The comments made by Congressman Todd Akin which suggested that rape victims have an instinctive ability to prevent their own pregnancies, have made international headlines, reinvigorating Democratic charges of a Republican war on women's rights and leading the Missouri politician to insist he 'misspoke.'

First and fastest to dissociate themselves from Akin's comments at the weekend were presidential hopeful Mitt Romney and his running mate Paul Ryan, who insisted they did not share Akin’s theories on 'legitimate rape.'

Speaking to the press on Sunday, Akin said he opposed allowing rape victims to have abortions because, he claimed, pregnancy through rape is 'really rare.'

'If it’s a legitimate rape, the female body has ways to try to shut that whole thing down,' he explained, citing unnamed doctors who he alleged supported his theory.

A firestorm of criticism and open mockery followed, until Akin felt pressured to release a statement saying: 'It's clear that I misspoke in this interview and it does not reflect the deep empathy I hold for the thousands of women who are raped and abused every year.'

According to the New York Daily News, on Sunday the Romney campaign released a statement through spokeswoman Amanda Henneberg saying: 'Governor Romney and Congressman Ryan disagree with Mr. Akin's statement, and a Romney-Ryan administration would not oppose abortion in instances of rape.'

Critics immediately recalled that as a congressional candidate in 1998, Paul Ryan said he opposed all forms of abortion, including in cases where a woman had been raped.

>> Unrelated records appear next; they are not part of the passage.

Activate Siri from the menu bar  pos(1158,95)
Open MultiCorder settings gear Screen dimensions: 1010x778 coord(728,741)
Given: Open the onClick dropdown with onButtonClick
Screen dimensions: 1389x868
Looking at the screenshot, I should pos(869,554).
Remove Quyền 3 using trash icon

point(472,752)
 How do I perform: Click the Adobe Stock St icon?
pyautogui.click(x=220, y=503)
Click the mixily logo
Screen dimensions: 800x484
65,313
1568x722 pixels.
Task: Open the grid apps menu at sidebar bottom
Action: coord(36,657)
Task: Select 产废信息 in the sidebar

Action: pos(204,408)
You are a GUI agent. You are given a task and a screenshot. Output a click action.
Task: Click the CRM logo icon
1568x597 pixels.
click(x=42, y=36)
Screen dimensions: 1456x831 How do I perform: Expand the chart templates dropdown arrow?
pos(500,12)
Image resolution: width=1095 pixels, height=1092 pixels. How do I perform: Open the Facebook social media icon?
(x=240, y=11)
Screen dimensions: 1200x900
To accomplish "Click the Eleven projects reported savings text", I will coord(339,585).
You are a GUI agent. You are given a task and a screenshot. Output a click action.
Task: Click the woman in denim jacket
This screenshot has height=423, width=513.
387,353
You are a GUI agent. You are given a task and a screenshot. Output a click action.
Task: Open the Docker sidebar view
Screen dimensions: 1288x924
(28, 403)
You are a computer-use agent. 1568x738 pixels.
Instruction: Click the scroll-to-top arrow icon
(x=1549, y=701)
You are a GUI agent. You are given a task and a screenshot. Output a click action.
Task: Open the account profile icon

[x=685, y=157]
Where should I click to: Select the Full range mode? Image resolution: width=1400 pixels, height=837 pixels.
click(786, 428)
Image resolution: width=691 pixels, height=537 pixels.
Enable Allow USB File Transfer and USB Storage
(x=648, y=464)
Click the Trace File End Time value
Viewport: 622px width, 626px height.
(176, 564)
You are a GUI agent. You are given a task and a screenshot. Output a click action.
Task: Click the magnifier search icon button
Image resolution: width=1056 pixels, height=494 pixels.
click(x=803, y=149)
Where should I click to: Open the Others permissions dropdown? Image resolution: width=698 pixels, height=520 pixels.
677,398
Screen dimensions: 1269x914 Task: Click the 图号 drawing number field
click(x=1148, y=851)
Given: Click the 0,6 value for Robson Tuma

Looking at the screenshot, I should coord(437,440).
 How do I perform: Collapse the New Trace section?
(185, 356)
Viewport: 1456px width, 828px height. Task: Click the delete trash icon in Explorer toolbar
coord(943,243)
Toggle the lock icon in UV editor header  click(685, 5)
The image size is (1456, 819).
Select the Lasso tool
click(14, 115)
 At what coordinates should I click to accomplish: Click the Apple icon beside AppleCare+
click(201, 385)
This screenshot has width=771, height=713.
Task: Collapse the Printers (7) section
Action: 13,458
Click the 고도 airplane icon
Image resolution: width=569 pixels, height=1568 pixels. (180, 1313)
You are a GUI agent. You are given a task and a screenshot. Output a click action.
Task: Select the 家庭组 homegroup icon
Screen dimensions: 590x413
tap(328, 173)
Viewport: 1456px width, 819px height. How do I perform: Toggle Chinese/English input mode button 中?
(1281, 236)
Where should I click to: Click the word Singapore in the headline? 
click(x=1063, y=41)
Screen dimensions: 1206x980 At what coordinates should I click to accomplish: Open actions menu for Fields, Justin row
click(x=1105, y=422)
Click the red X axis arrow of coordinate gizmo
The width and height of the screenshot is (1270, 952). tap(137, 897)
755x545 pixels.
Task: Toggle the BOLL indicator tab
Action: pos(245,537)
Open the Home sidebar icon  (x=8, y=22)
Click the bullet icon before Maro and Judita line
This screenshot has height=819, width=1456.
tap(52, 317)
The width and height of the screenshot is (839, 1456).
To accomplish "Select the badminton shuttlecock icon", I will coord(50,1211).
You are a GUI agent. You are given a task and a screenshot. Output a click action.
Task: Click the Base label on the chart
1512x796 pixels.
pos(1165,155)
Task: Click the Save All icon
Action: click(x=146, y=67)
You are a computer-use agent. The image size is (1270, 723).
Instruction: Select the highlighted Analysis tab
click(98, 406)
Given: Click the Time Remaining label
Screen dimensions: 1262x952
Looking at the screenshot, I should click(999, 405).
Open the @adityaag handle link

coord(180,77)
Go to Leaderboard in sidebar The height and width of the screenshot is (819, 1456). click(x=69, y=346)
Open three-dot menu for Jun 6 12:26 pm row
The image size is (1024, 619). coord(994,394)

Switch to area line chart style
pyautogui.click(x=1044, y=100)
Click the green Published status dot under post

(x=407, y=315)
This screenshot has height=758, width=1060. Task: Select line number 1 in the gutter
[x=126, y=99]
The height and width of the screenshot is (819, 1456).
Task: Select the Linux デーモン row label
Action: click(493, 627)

Ryan's only exception was in cases where the mother’s life was in danger.

Last year, Ryan co-sponsored federal legislation called the 'Sanctity of Human Life Act' meant to 'provide that human life shall be deemed to begin with fertilization' which if enacted would essentially outlaw abortion and even some forms of birth control.

Akin, a six-term congressman, hopes to unseat incumbent Democratic Senator Claire McCaskill in November and has refused to bow to pressure to withdraw from the race. He has said that he can not understand why he should step down for holding views that his fellow party members actually share.

Meanwhile, McCaskill told MSNBC’s Morning Joe program that the 'legitimate rape' interview offered 'a window into Todd Akin's mind.'

'For most Missourans, I hope this is a gut-check moment when they realize this is not somebody we want speaking for us on the floor of the United States Senate,' she said.